Please repeat, without alteration, the line containing "Open the date range dropdown arrow" and every line that follows it to the end of the entries below, and only those lines.

--- START ---

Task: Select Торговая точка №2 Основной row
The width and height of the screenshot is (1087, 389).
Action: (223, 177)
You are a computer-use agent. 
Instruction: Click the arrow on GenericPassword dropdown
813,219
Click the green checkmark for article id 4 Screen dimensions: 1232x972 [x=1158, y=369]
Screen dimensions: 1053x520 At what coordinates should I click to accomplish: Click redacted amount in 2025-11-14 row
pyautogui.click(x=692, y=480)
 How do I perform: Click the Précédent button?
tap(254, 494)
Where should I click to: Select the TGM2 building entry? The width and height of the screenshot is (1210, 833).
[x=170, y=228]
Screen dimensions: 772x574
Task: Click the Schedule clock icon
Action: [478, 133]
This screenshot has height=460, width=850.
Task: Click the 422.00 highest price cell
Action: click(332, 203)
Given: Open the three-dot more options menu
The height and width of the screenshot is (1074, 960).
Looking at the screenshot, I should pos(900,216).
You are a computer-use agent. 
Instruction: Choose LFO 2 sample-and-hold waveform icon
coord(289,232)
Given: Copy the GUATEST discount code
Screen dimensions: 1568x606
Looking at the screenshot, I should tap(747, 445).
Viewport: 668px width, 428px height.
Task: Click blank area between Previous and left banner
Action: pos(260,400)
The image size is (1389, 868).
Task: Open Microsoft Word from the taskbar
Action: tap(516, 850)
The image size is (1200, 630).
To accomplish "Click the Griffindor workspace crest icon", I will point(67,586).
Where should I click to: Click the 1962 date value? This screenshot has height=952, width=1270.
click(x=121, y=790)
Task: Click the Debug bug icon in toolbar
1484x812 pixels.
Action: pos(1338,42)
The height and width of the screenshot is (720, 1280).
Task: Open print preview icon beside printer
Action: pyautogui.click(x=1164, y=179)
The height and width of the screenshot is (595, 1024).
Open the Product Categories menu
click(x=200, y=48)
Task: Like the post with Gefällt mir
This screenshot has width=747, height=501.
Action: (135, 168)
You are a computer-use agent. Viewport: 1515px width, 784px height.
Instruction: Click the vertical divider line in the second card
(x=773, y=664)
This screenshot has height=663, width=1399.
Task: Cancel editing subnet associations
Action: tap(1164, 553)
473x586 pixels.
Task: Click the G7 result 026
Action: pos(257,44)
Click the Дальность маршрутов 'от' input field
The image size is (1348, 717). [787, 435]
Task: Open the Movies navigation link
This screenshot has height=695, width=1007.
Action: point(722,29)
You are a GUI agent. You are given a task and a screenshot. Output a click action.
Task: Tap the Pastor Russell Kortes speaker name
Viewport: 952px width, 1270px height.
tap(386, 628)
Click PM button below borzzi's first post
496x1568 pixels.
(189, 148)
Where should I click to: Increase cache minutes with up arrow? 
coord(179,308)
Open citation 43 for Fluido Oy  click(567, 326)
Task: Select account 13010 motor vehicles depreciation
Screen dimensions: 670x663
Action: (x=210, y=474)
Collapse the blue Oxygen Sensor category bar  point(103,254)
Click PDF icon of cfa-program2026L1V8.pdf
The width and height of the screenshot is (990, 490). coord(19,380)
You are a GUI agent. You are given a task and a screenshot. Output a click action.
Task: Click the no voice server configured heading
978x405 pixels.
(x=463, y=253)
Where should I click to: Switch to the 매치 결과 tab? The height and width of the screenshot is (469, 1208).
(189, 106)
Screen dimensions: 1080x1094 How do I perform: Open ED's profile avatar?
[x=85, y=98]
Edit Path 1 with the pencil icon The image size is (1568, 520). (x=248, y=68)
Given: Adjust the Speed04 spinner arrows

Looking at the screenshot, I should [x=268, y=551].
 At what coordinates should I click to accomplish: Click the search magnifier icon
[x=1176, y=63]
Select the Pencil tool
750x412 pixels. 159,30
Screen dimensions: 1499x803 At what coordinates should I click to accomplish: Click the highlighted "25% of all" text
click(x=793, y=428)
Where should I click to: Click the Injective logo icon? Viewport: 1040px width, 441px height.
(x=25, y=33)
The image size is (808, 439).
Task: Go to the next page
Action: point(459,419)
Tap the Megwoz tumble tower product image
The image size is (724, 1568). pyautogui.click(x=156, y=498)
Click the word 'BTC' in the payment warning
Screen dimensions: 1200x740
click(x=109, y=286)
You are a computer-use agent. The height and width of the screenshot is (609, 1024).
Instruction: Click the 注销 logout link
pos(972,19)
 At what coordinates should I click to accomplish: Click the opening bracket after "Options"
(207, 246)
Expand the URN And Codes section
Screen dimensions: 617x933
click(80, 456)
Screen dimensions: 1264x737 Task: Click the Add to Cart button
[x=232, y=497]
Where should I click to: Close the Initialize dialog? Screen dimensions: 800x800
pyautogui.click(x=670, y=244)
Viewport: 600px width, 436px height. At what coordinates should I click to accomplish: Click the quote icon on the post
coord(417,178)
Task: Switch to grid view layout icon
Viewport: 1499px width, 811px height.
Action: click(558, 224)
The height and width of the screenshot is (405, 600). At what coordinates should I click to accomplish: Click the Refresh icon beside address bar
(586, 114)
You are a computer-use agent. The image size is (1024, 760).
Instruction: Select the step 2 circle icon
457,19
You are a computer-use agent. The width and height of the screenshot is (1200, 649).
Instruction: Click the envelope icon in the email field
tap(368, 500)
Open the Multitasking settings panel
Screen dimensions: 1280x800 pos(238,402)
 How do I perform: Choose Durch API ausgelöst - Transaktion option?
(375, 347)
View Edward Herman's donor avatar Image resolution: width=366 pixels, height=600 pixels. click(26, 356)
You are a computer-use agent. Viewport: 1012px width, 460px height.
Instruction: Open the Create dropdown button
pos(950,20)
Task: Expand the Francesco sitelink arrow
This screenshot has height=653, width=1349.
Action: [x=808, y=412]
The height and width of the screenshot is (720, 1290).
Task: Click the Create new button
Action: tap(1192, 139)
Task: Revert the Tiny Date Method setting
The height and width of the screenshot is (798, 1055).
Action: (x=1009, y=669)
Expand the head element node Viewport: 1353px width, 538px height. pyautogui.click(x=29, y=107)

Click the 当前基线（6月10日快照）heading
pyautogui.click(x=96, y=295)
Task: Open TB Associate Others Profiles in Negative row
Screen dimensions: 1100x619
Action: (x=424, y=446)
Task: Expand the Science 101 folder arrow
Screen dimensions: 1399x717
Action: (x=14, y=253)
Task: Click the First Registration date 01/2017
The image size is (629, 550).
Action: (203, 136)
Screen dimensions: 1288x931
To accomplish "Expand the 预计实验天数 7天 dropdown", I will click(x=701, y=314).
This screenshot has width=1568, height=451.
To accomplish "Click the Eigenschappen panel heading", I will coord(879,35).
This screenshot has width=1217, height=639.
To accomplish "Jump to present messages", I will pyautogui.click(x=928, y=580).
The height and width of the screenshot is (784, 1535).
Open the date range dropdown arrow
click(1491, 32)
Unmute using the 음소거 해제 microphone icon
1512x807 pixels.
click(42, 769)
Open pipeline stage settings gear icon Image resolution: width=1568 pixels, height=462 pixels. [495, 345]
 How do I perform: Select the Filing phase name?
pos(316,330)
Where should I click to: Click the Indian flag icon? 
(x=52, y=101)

--- END ---

*Response area*
Open the date range dropdown arrow
click(1491, 32)
Unmute using the 음소거 해제 microphone icon
1512x807 pixels.
click(42, 769)
Open pipeline stage settings gear icon Image resolution: width=1568 pixels, height=462 pixels. [495, 345]
 How do I perform: Select the Filing phase name?
pos(316,330)
Where should I click to: Click the Indian flag icon? 
(x=52, y=101)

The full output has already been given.